Biogen Idec, Sangamo BioSciences partner to develop therapeutics for hemoglobinopathies

Published on January 9, 2014 at 8:15 AM · No Comments

Biogen Idec (NASDAQ: BIIB) and Sangamo BioSciences, Inc. (NASDAQ: SGMO) announced today an exclusive worldwide collaboration and license agreement focused on the development of therapeutics for hemoglobinopathies, inherited conditions that result from the abnormal structure or underproduction of hemoglobin. The agreement will enable Biogen Idec to further enhance its expertise in non-malignant hematology by leveraging Sangamo's proprietary genome-editing technology platform to develop treatments targeting sickle cell disease (SCD) and beta-thalassemia.

"Our collaboration with Sangamo is expected to help us expand our capabilities to develop treatments for people with serious, inherited hematologic conditions," said Douglas E. Williams, Ph.D., Biogen Idec's executive vice president of research and development. "Building upon emerging science related to fetal hemoglobin regulation, we intend to develop Sangamo's novel gene-editing technology to create a single approach that has the potential to functionally cure both sickle cell disease and beta-thalassemia."

Sangamo's proprietary zinc finger nuclease (ZFN) genome-editing technology enables multiple pathways to treat SCD and beta-thalassemia. The technology can be used to precisely target and knock out key regulators of gene expression, or can be used to precisely insert a new corrective gene to replace the defective copy.

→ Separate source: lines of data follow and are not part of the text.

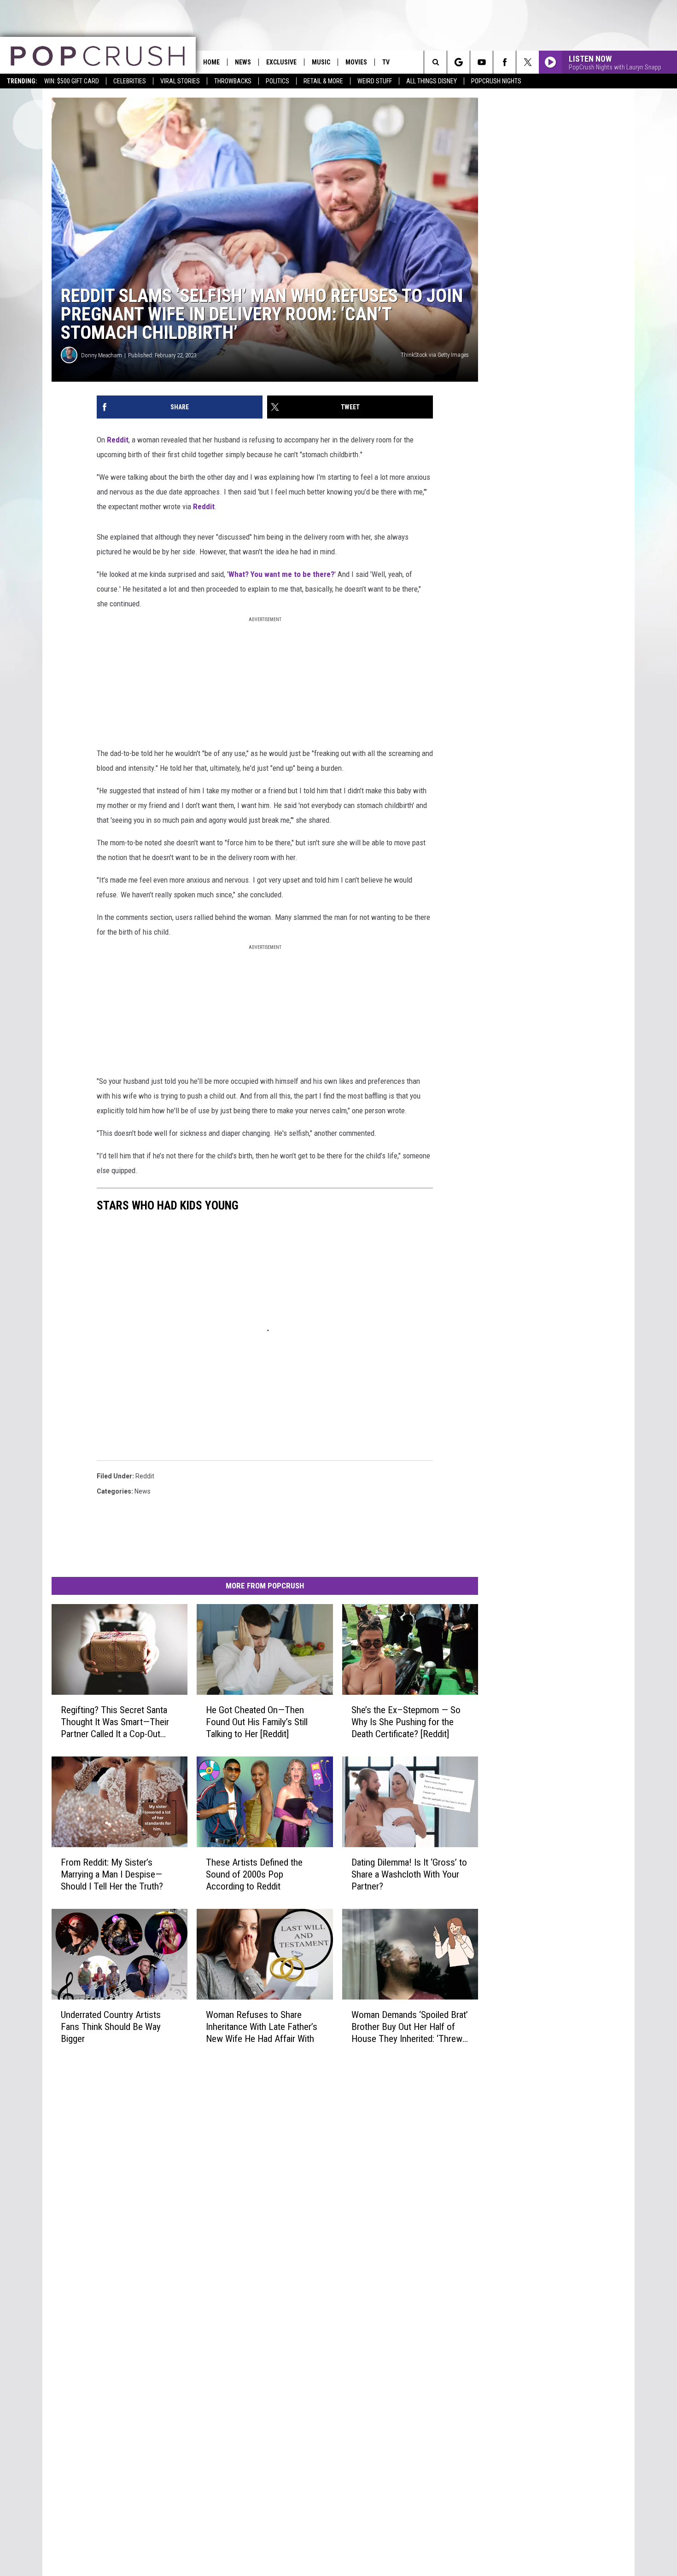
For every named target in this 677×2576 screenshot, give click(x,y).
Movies (356, 62)
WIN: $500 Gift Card (71, 81)
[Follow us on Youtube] (481, 62)
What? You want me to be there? (281, 574)
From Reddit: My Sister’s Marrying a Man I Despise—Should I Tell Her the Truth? (112, 1874)
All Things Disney (431, 81)
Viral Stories (180, 81)
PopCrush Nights (496, 81)
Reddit (117, 439)
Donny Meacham (101, 355)
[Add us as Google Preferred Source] (458, 62)
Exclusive (281, 62)
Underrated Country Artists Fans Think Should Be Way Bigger (111, 2026)
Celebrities (129, 81)
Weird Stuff (374, 81)
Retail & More (323, 81)
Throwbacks (232, 81)
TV (386, 62)
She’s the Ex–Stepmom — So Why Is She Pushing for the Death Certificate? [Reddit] (406, 1721)
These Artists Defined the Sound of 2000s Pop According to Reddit (254, 1874)
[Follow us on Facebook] (504, 62)
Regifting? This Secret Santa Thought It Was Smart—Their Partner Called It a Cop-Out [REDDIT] (115, 1722)
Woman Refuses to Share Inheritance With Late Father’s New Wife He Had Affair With (261, 2026)
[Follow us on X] (527, 62)
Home (211, 62)
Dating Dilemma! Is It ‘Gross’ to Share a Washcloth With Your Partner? (409, 1874)
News (243, 62)
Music (321, 62)
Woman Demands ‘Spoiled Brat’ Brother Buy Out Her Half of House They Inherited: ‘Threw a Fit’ (410, 2027)
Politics (277, 81)
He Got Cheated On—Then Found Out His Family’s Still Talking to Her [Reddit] (257, 1721)
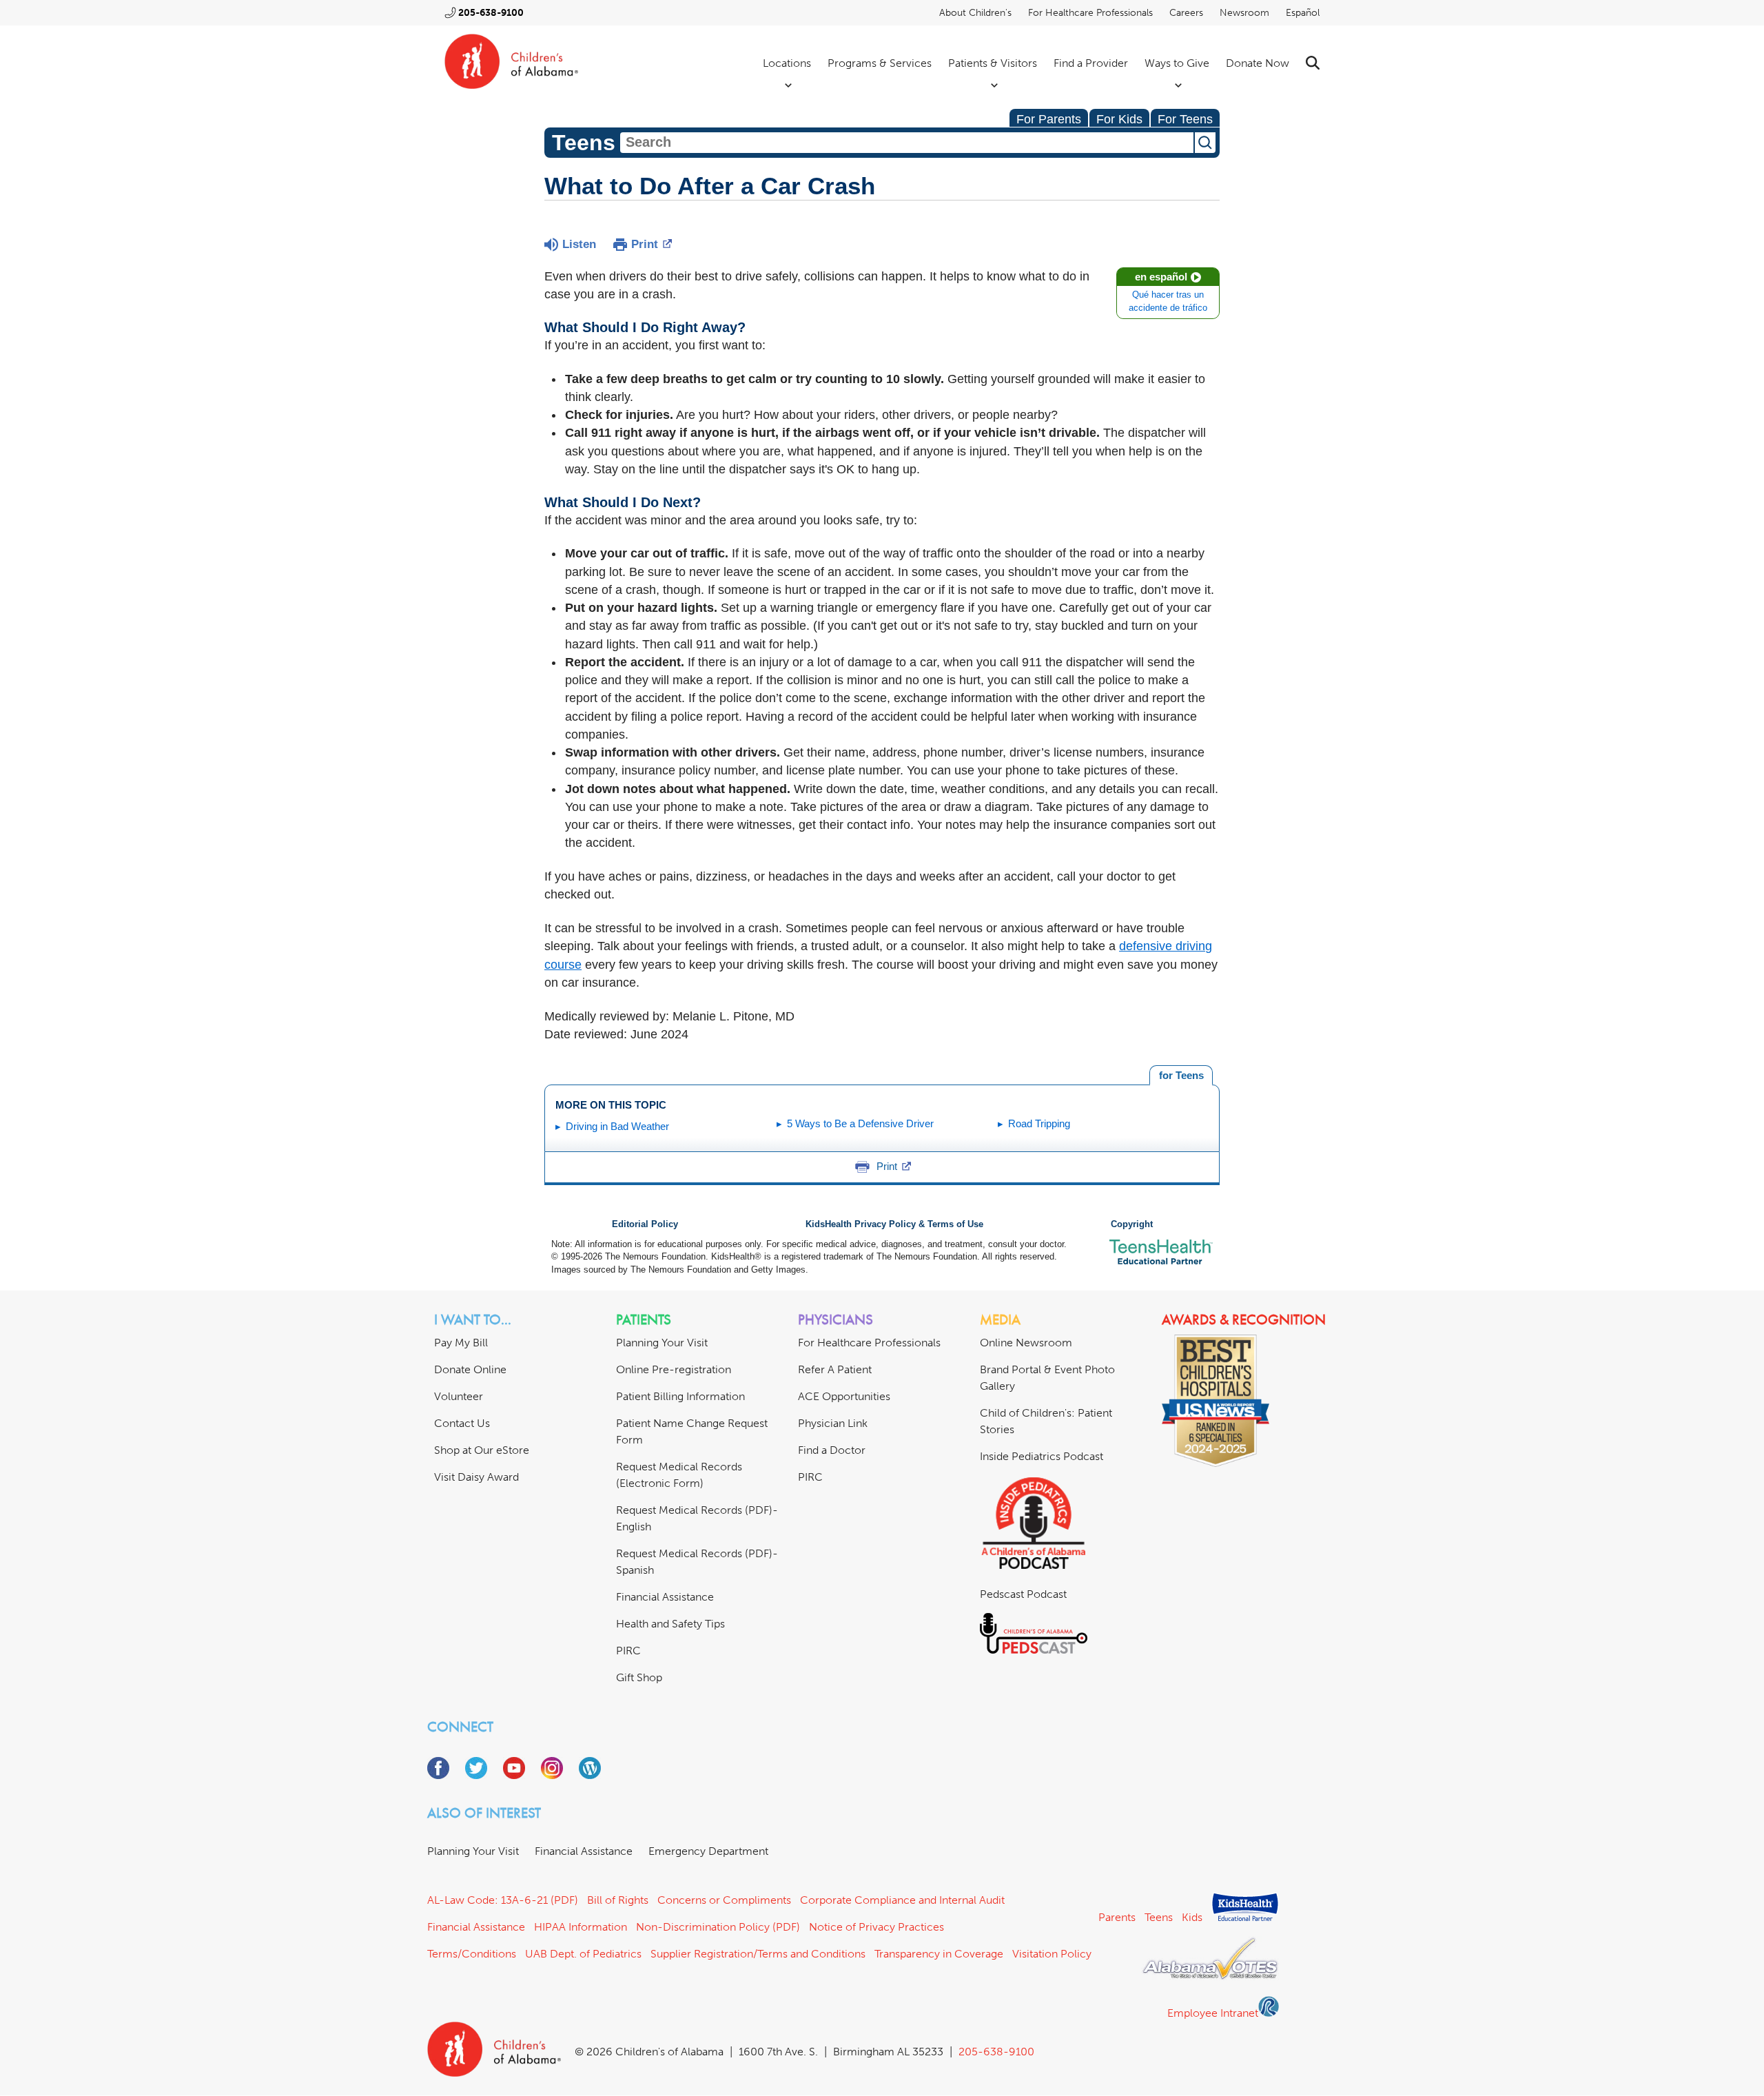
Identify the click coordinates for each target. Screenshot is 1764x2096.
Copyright (1132, 1224)
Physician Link (833, 1423)
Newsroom (1244, 13)
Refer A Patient (835, 1369)
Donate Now (1257, 63)
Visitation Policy (1051, 1953)
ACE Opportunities (844, 1396)
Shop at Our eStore (481, 1450)
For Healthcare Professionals (1090, 13)
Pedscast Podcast (1023, 1594)
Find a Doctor (831, 1450)
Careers (1186, 13)
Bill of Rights (617, 1900)
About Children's (975, 13)
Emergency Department (708, 1851)
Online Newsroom (1026, 1342)
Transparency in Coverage (938, 1953)
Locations (787, 63)
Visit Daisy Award (476, 1476)
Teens (1159, 1917)
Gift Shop (639, 1677)
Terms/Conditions (471, 1953)
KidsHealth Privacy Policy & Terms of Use (894, 1224)
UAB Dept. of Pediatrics (583, 1953)
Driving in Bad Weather (617, 1126)
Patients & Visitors (992, 63)
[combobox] (906, 142)
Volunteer (458, 1396)
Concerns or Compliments (724, 1900)
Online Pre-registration (673, 1369)
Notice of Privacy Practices (876, 1926)
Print (644, 244)
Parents (1117, 1917)
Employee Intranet (1212, 2013)
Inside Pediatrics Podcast (1041, 1456)
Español (1303, 13)
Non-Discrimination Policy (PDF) (718, 1926)
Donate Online (470, 1369)
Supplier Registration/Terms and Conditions (757, 1953)
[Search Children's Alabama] (1313, 63)
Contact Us (462, 1423)
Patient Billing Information (680, 1396)
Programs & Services (880, 63)
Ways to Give (1177, 63)
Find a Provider (1091, 63)
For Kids (1119, 119)
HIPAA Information (580, 1926)
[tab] (1181, 1075)
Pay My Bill (461, 1342)
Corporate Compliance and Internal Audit (902, 1900)
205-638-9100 (491, 13)
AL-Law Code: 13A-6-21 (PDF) (502, 1900)
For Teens (1185, 119)
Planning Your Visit (662, 1342)
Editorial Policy (645, 1224)
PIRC (628, 1650)
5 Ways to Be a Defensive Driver (860, 1123)
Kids (1192, 1917)
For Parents (1048, 119)
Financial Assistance (665, 1596)
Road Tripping (1039, 1123)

"We are delighted to partner our hemoglobinopathies programs with Biogen Idec," said Edward Lanphier, Sangamo's president and chief executive officer. "Biogen Idec is a leader in drug development and has a history of successfully translating cutting edge science into treatments that provide life-changing clinical benefit for patients. This alliance is further validation of our ZFP platform as a transformative technology and accelerates our goal of developing a novel class of therapeutics which has the potential to revolutionize the treatment of genetic diseases."